STATED EXERCISE 1: Can you convert the records into a Markdown table with the columns Row and Line, beginning at the line that contains "Where should I click to: Click the orange" and stopping after the line that contains "coord(276,836)", with blank lines left out?

SELECTED EXCERPT:
Flow batteries are good for integration with renewables. They are scalable, have long lifespans, and have a low risk of thermal runaway. However, costs can be high, and due to configurations—several tanks with pumps, etc.—they have a lower energy density, and it takes up more space to have the same amount of energy storage in comparison to lithium. It also has a lot of moving parts, so it will require regular maintenance for some of the pumps, valves, and other components. Also, batteries tend to struggle in low-temperature conditions.

Chemical LDES technology solutions are hydrogen, ammonia, or LNG. For example, you could use renewable power to create hydrogen and then store that hydrogen, and that could technically be your form of energy storage. The same goes for ammonia and LNG. This is a good fit if you’re more interested in utilizing the molecule rather than the electron, Reusser. This works to transport fuel, in industrial processes, and energy export so that you’re moving the molecule and not the electron. They can also be used to decarbonize hard-to-abate sectors.

These technologies also have high energy density. Similar to thermal and mechanical LDES, they are complex systems, so you could have high CapEx, and you have to deal with storing and transporting the molecules.

Choosing the Right Solution

Choosing the right type of energy storage depends on the use case and lifecycle. Reusser recommends assessing operating conditions and cycling frequency and evaluating CapEx and financial planning.

STATED EXERCISE 2: Would you transcribe the passage on energy storage word for word, beginning at the words "These technologies also" and stopping after "transporting the molecules."?

GIVEN ENTRIES:
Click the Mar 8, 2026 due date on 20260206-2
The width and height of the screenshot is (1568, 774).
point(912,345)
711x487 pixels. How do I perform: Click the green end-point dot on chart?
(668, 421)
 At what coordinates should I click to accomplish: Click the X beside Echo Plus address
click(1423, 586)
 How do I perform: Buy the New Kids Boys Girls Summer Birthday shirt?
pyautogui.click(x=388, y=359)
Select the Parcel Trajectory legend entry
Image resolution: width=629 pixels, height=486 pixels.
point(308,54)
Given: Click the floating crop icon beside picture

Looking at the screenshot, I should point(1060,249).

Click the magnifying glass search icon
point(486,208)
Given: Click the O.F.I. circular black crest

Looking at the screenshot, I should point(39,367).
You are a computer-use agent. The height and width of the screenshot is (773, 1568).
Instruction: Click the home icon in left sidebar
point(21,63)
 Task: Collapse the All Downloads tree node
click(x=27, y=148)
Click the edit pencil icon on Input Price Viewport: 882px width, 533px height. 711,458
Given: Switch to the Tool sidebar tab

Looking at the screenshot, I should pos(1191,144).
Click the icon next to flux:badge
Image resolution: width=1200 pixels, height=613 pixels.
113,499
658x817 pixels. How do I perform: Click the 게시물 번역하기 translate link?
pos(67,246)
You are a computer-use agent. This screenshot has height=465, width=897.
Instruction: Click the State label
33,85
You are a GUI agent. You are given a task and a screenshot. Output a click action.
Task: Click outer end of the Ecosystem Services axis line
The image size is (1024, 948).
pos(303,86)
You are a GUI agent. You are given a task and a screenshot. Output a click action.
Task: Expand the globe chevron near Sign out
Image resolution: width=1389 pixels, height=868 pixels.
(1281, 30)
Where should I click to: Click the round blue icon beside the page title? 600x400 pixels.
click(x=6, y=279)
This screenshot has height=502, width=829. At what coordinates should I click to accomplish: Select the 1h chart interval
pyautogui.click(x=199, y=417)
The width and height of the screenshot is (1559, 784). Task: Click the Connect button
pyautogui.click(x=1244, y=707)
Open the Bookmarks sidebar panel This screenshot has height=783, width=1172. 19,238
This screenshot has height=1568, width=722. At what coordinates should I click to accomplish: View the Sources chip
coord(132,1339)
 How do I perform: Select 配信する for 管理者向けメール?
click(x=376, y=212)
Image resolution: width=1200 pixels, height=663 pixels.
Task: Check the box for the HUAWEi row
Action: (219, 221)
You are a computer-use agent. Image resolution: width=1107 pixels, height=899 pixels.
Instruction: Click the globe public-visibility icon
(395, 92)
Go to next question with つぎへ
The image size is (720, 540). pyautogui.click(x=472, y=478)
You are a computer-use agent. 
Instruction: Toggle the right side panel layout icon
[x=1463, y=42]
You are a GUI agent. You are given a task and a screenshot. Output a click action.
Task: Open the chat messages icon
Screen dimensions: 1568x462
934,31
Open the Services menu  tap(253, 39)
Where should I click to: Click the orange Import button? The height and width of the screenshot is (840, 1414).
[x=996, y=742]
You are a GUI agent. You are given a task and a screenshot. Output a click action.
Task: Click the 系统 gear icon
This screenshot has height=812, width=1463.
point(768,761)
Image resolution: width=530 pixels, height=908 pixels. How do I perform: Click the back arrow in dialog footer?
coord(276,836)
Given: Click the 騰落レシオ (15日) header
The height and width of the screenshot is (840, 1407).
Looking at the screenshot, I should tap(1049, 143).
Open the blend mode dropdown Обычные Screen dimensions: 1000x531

RIGHT ANSWER 1:
| Row | Line |
|---|---|
| 1 | Where should I click to: Click the orange Import button? The height and width of the screenshot is (840, 1414). |
| 2 | [x=996, y=742] |
| 3 | You are a GUI agent. You are given a task and a screenshot. Output a click action. |
| 4 | Task: Click the 系统 gear icon |
| 5 | This screenshot has height=812, width=1463. |
| 6 | point(768,761) |
| 7 | Image resolution: width=530 pixels, height=908 pixels. How do I perform: Click the back arrow in dialog footer? |
| 8 | coord(276,836) |

RIGHT ANSWER 2:
These technologies also have high energy density. Similar to thermal and mechanical LDES, they are complex systems, so you could have high CapEx, and you have to deal with storing and transporting the molecules.